──────── Records for this task ────────

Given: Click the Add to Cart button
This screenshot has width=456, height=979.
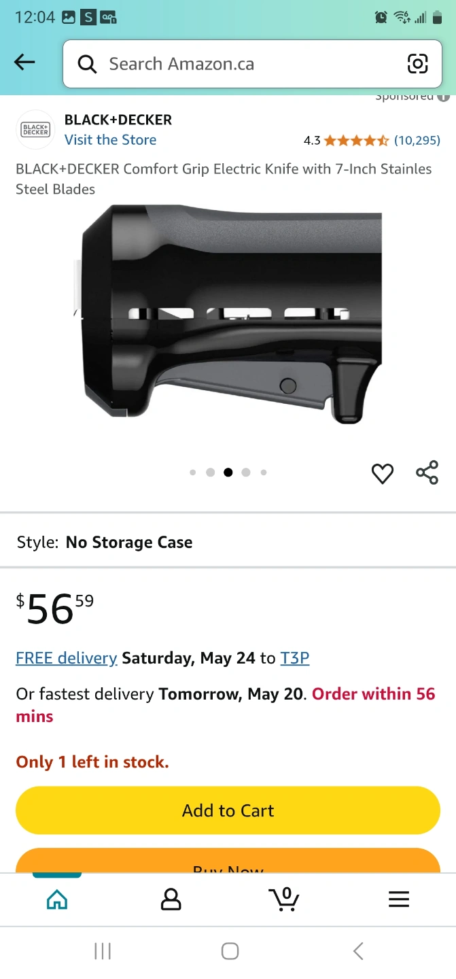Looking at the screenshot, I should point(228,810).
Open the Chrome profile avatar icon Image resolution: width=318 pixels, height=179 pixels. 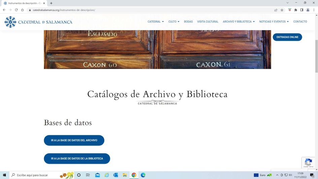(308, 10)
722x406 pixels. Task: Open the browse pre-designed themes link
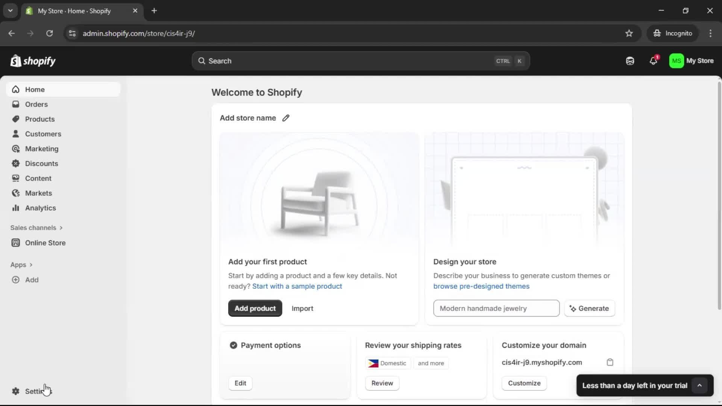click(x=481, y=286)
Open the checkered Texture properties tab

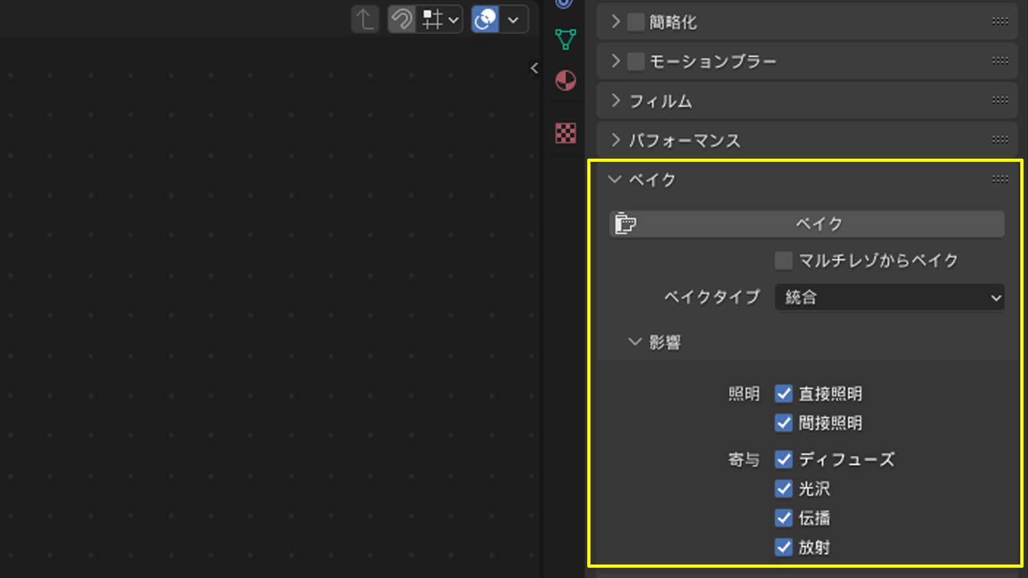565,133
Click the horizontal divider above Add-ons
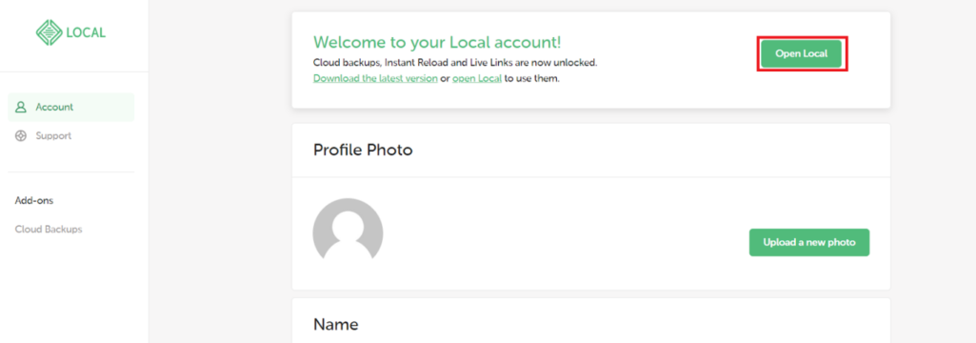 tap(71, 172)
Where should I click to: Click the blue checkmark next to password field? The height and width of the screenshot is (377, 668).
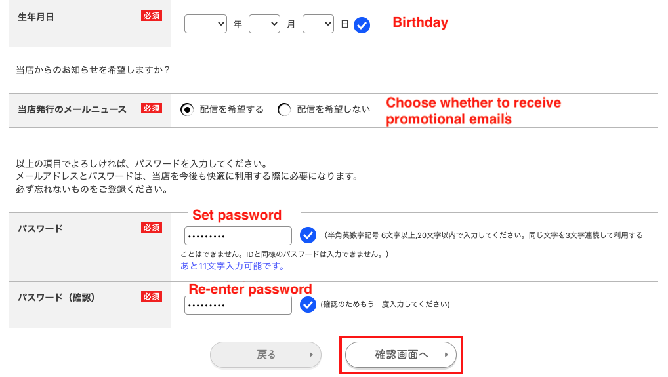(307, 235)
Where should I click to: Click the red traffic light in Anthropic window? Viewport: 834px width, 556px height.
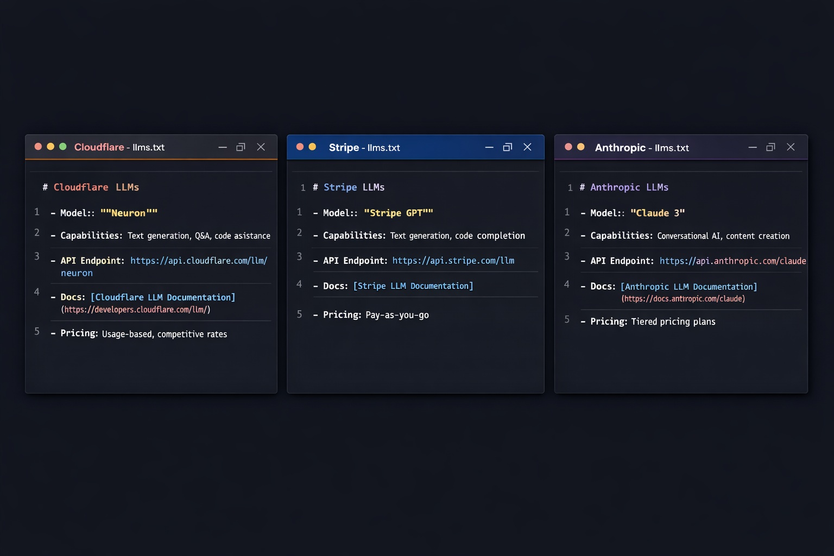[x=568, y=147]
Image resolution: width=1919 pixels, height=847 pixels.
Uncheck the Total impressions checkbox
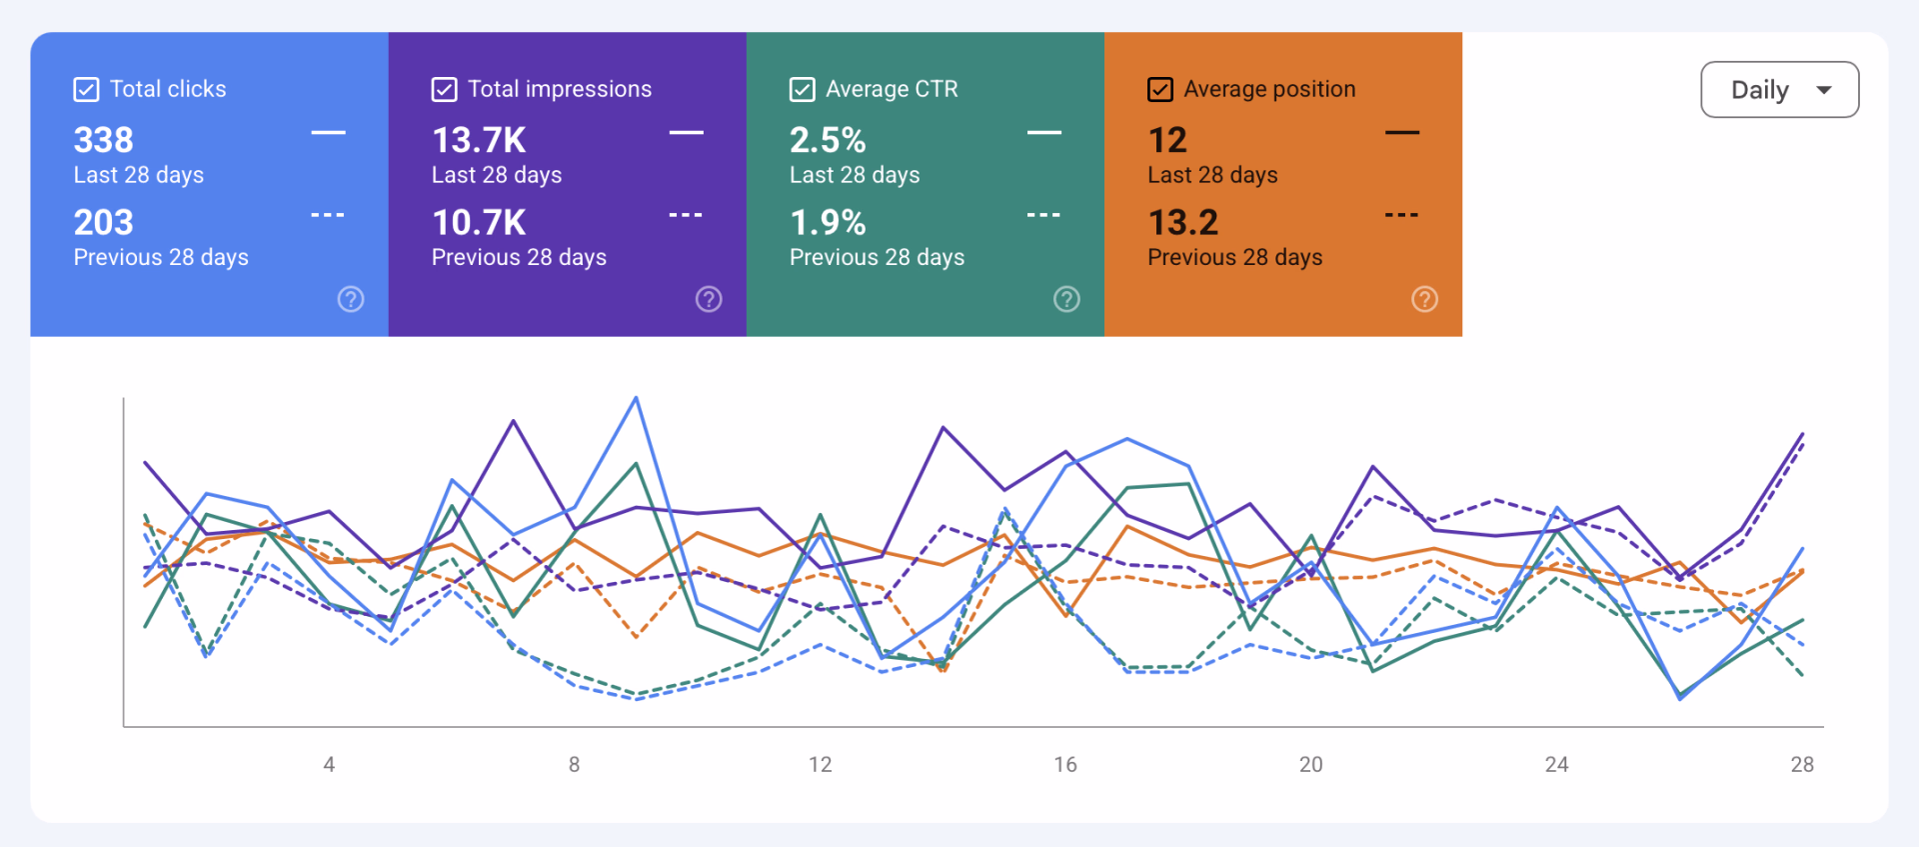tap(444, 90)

────────

## Aim of the exercise:
Beginning with the line with "Image resolution: width=1919", repeat the entries above exactly, up to and including the last line, leaving out pictures.

## Exercise output:
Image resolution: width=1919 pixels, height=847 pixels.
Uncheck the Total impressions checkbox
tap(444, 90)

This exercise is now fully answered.